Count how many lines below contain the word "with", then give that number alone.

══ Data listing ══

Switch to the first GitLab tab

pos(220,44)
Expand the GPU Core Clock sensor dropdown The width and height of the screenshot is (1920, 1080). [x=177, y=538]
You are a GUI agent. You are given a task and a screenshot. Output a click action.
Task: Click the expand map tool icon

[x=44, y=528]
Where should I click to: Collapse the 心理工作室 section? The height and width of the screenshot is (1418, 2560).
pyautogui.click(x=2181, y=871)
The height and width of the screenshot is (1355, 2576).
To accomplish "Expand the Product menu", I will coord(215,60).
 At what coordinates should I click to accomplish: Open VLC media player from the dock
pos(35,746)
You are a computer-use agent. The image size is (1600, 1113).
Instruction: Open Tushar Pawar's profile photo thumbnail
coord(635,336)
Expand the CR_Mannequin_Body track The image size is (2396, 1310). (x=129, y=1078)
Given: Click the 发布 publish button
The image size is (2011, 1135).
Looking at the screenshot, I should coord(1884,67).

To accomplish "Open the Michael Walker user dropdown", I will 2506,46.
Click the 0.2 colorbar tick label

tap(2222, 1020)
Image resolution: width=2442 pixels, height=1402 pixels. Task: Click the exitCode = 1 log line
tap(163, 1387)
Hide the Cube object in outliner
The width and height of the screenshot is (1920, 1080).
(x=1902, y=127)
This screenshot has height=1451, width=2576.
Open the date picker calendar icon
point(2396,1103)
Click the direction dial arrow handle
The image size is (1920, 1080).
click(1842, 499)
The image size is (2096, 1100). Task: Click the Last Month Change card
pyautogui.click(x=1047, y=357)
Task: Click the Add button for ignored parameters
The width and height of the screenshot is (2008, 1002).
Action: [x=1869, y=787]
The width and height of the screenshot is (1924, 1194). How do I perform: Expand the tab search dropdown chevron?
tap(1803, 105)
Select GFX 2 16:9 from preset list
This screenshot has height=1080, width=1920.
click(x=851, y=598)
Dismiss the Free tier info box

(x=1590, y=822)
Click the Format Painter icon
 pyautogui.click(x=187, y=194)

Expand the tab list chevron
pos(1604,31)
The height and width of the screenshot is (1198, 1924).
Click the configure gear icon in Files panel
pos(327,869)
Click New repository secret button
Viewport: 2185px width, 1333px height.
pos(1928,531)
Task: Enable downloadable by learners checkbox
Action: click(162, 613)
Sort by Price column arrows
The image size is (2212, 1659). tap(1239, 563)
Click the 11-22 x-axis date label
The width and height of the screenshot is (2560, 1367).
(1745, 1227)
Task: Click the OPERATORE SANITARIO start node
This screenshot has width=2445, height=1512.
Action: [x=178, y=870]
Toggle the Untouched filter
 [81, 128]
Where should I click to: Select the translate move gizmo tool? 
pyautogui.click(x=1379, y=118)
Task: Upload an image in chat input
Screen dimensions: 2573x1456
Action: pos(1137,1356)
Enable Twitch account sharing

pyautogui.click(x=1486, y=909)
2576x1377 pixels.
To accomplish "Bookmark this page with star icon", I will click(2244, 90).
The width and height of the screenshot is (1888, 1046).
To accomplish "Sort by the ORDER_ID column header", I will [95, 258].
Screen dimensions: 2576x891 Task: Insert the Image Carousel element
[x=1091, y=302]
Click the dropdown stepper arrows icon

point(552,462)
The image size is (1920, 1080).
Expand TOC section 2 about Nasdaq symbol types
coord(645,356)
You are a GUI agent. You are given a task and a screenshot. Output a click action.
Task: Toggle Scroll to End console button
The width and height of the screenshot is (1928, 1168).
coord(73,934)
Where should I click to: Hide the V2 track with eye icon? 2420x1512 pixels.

═══

• _Answer for the task_:
2